Bleeding, infections, unsightly scars, numbness and sensory disorders, possible restriction of ability to breastfeed

Cost

The cost of such an operation varies and is agreed upon in advance.

Anesthesia

General anesthesia

Ability to work

After seven to 10 days

Aftercare

Tight fitting bra for approx. six weeks, during which time exercise is prohibited

Financing

Cashmed Medical Financing

The preparation, the procedure itself and also the aftercare were pleasant, professional and, above all, successful. The procedure has changed my life and improved my quality of life enormously. Dr. Camenisch and her team did a great job, which is why I can only warmly recommend them.

Ms. L. P.

Breast reduction

I never normally write reviews, but Dr. Camenisch more than deserves one! Overall, I'm very satisfied! I would highly recommend Ms. Camenisch, the team and your clinic!

Ms. T. K.

Breast reduction

Frequently asked questions

Are the nipples “shifted”?

As a result of the tissue and skin removal, the position of the nipples changes. In order to achieve an aesthetically appealing result, the areola is moved in relation to the new breast and the nipple is raised to a new position without affecting sensitivity.

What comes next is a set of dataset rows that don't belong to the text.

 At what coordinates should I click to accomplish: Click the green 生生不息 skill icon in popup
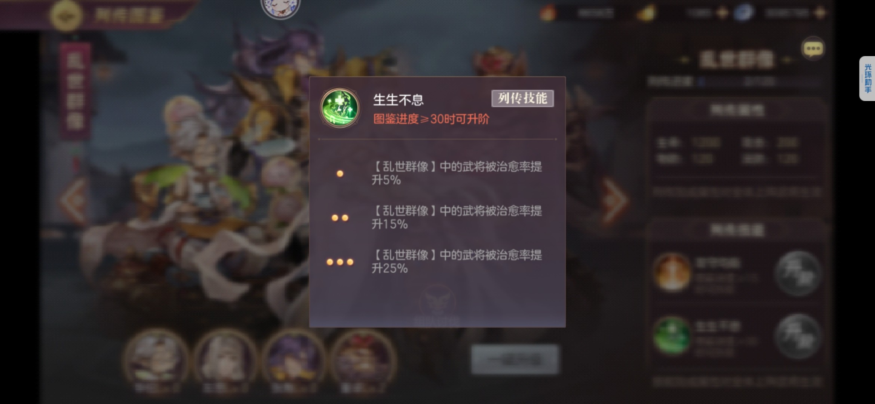(340, 108)

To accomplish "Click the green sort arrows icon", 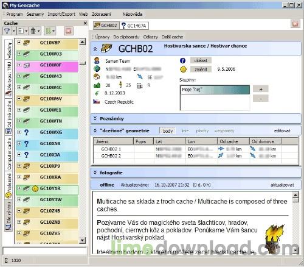I will [x=48, y=31].
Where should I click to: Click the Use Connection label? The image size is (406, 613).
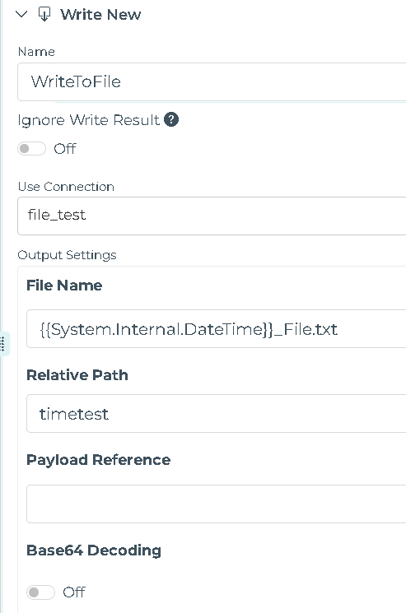(x=66, y=187)
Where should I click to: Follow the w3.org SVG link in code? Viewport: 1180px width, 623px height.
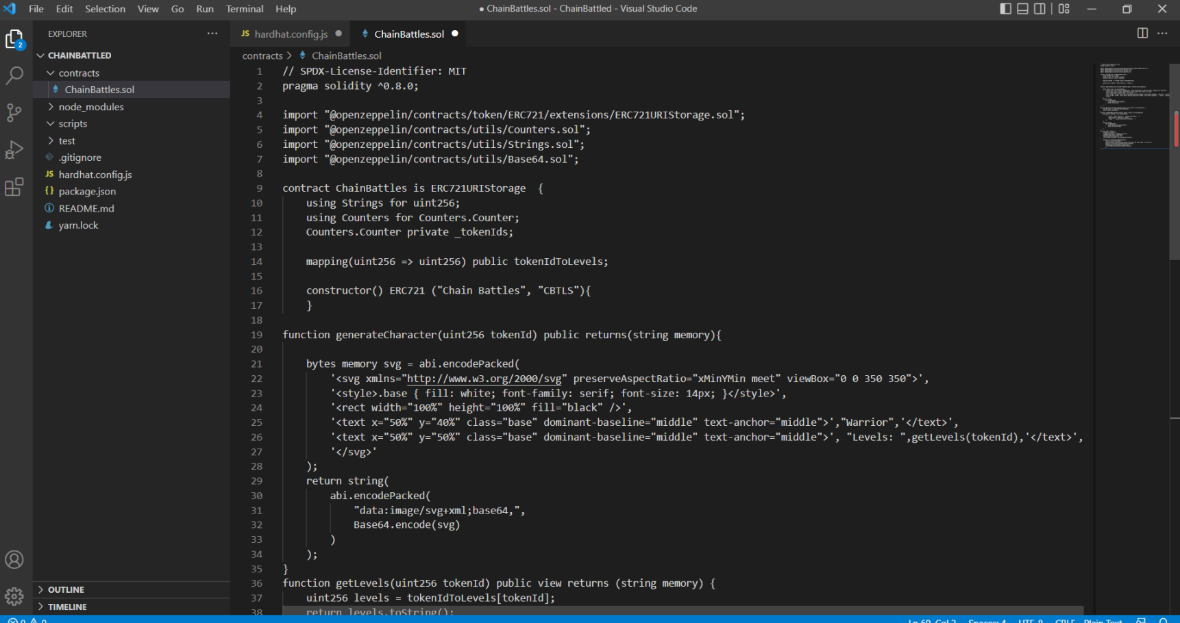tap(484, 379)

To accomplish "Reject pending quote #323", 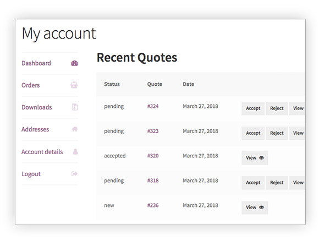I will tap(277, 133).
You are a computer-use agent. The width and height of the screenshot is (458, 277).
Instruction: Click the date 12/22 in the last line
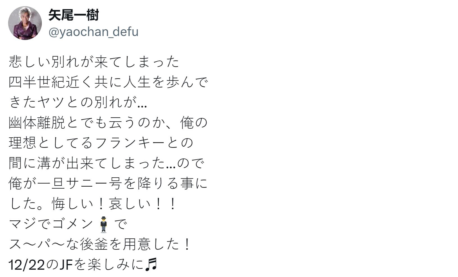pos(27,265)
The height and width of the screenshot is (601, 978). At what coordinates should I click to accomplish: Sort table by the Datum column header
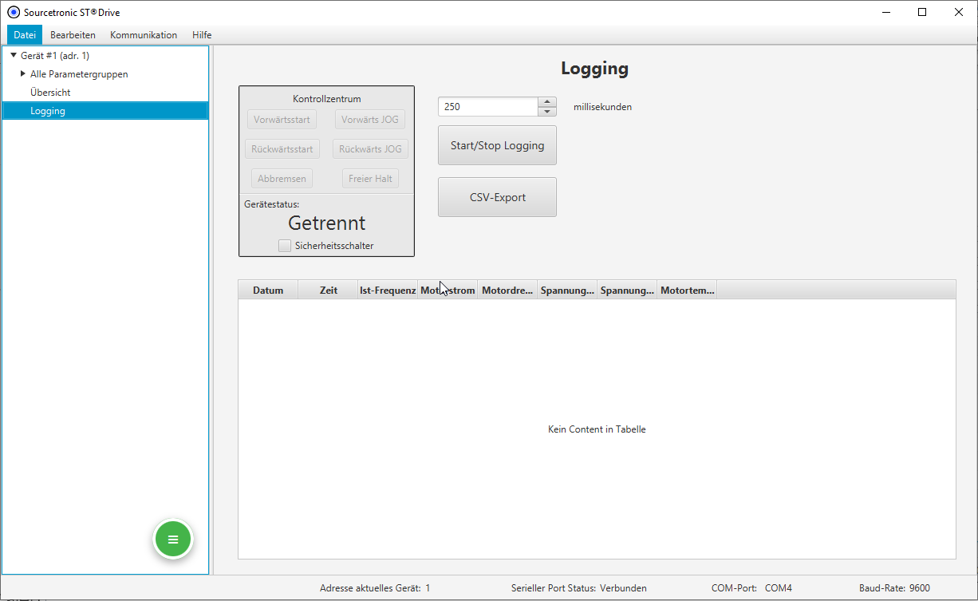tap(268, 291)
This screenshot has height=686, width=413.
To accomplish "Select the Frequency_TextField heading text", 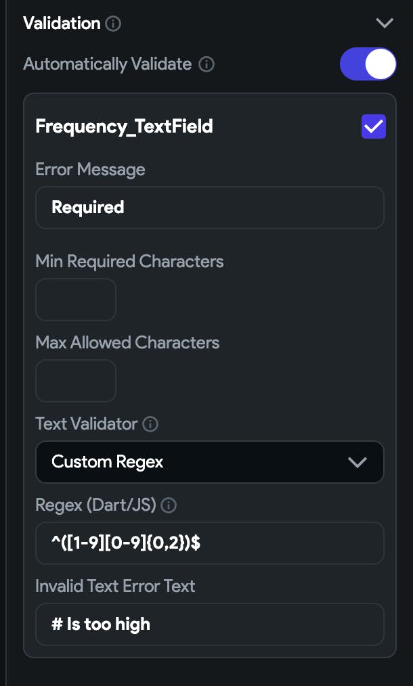I will pos(124,127).
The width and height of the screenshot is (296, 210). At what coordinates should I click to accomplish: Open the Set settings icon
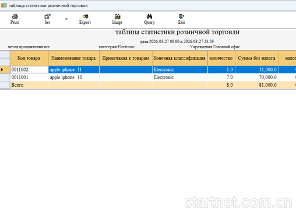47,16
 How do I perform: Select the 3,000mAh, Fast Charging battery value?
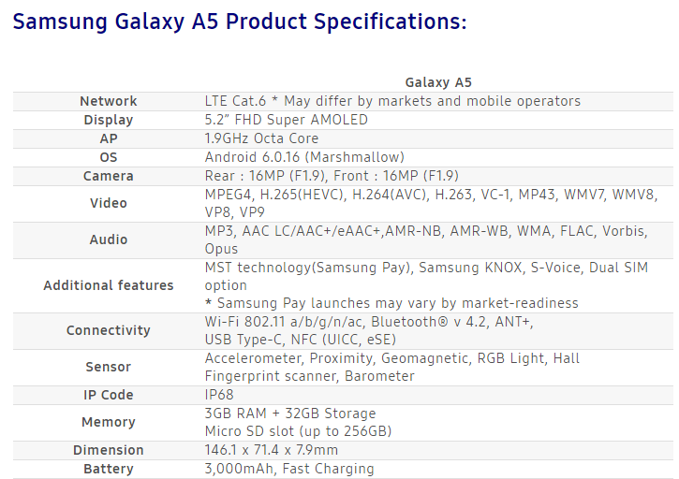289,469
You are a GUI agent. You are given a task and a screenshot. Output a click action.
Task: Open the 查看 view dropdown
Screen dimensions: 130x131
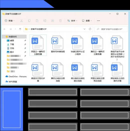coord(87,21)
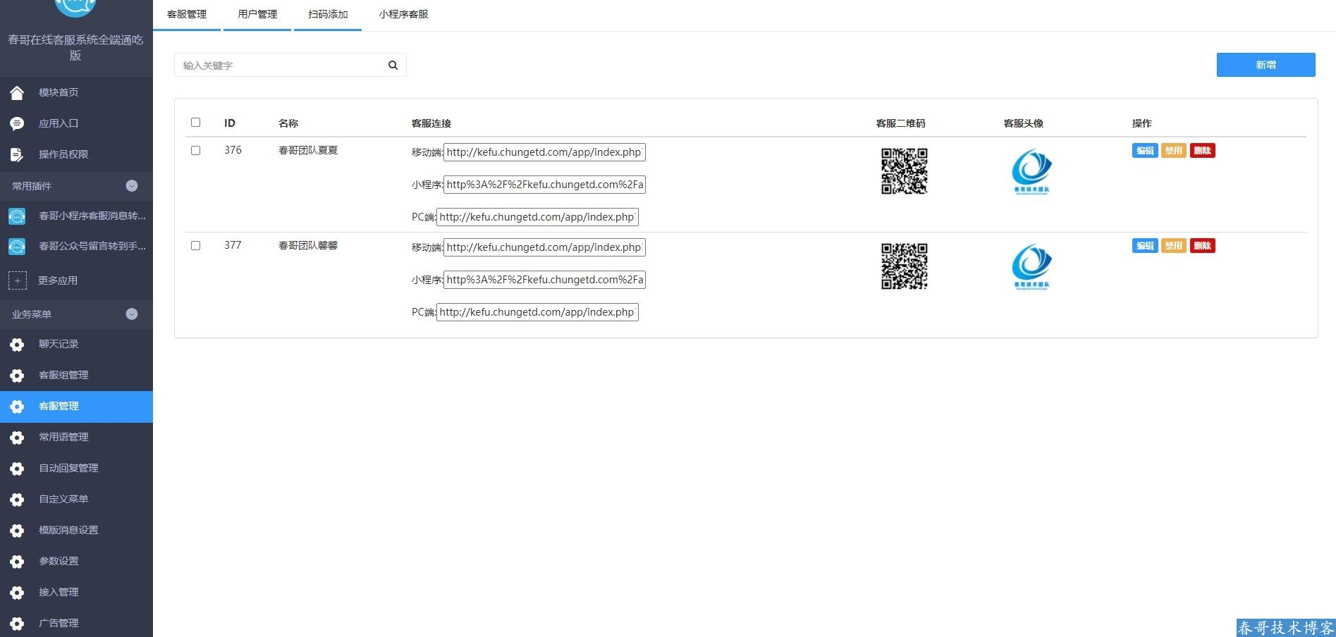Open the chat bubble icon for 应用入口
The height and width of the screenshot is (637, 1336).
click(17, 123)
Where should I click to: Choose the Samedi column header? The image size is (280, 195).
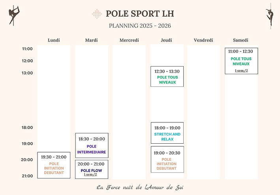point(241,40)
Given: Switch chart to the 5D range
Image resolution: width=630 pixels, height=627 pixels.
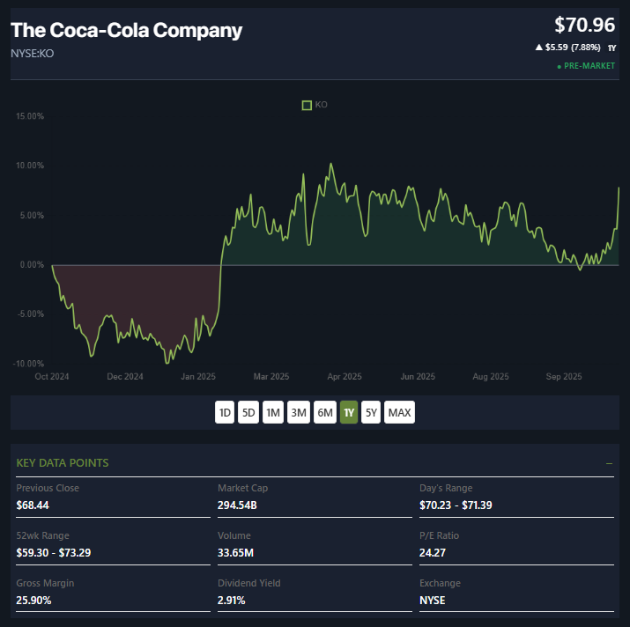Looking at the screenshot, I should click(249, 412).
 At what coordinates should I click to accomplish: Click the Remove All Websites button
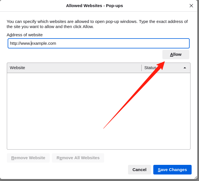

How long will I be unable to work?

Depending on your profession, you can expect to be unable to work for approximately seven to 10 days should be expected. If you have a job involving heavy physical labor, you may be unable to work for up to four weeks.

When will I be able to exercise again?

After six to eight weeks, operation incisions have largely healed and you can slowly resume physical activity. You can engage in light exercise, such as walking or cycling, around four weeks after surgery. Strength training, jogging, tennis or swimming can only be resumed again after eight weeks.

Does health insurance pay for this procedure?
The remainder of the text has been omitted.